Another resident who lives near the station and asked that her name not be used because she organized opposition to the project with many of her friends and neighbors, called Council Member Rashi Kesarwani after Monday’s meeting to say she felt comfortable and happy with the design.

The architect's rendering shows people playing ping-pong under a shaded canopy, while others rest on benches outside an apartment building.
Plans for the North Berkeley BART housing development presented to the public Monday envision more than 50,000 square feet of new open space, with amenities such as outdoor seating, plazas and ping-pong tables. Credit: David Baker Architects, Yes Duffy Architects, Einwiller Kuehl Landscape Architecture

But there is still little evidence of the extent of the controversy surrounding the project.

Shortly after the meeting began, another NBNA member, Vicki Sommer, grabbed the microphone and appeared to try to read a statement to the audience detailing the “many issues” she had with the project, before Keserwani took back the microphone and asked Sommer to return to her seat. Sommer did not respond to a message seeking comment.

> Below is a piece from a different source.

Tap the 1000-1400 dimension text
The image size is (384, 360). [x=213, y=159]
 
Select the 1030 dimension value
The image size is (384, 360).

Corman said the NBNA did not ask or encourage her to boycott the meeting.

Corman said he remains concerned that the plans in developers’ proposals may not match what will eventually be built. The design did not overcome the opposition he and other nearby homeowners face to the project.

“I still think it’s too long,” Corman said.

On the other side of the debate, North Berkeley’s Libby Lee Egan says Now! — a housing advocacy group that has long called for more homes at the station — also said it was a fan of the development team’s plan.

“I didn’t know North Berkeley BART could be this great,” Egan told me in an interview.

But she also wished the 750-unit proposal for the station site, which was earmarked for up to 3,600 homes even after the City Council imposed stricter zoning restrictions than her group called for, had been more ambitious.

“It looks like there may be more units,” Egan told me. “The design was so great,” she said, “so why shouldn’t we have more of it?”